*** Working data
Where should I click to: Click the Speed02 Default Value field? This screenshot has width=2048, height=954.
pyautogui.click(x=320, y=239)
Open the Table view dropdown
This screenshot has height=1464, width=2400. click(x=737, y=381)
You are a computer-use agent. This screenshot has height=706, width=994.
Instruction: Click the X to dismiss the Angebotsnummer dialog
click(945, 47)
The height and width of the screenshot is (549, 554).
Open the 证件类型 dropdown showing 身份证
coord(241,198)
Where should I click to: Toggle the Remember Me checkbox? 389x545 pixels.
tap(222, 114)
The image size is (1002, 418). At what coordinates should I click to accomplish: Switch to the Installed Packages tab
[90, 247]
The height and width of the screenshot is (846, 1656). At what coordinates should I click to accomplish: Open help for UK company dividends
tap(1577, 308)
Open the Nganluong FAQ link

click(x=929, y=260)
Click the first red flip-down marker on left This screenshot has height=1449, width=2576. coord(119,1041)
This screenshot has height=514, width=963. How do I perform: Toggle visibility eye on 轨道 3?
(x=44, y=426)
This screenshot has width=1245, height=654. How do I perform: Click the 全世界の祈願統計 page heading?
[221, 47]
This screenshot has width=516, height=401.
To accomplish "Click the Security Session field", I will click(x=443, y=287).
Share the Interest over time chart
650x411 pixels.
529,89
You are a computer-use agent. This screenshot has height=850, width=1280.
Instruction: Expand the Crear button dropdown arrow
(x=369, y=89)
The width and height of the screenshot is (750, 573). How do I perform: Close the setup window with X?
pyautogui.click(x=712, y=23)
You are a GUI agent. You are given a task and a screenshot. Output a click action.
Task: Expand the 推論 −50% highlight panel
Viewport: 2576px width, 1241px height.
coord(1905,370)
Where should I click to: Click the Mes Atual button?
******
Can you echo the data word for word, starting with its first line and ending with the line that contains "coord(241,198)", both of those lines included?

Where should I click to: Click the Speed02 Default Value field? This screenshot has width=2048, height=954.
pyautogui.click(x=320, y=239)
Open the Table view dropdown
This screenshot has height=1464, width=2400. click(x=737, y=381)
You are a computer-use agent. This screenshot has height=706, width=994.
Instruction: Click the X to dismiss the Angebotsnummer dialog
click(945, 47)
The height and width of the screenshot is (549, 554).
Open the 证件类型 dropdown showing 身份证
coord(241,198)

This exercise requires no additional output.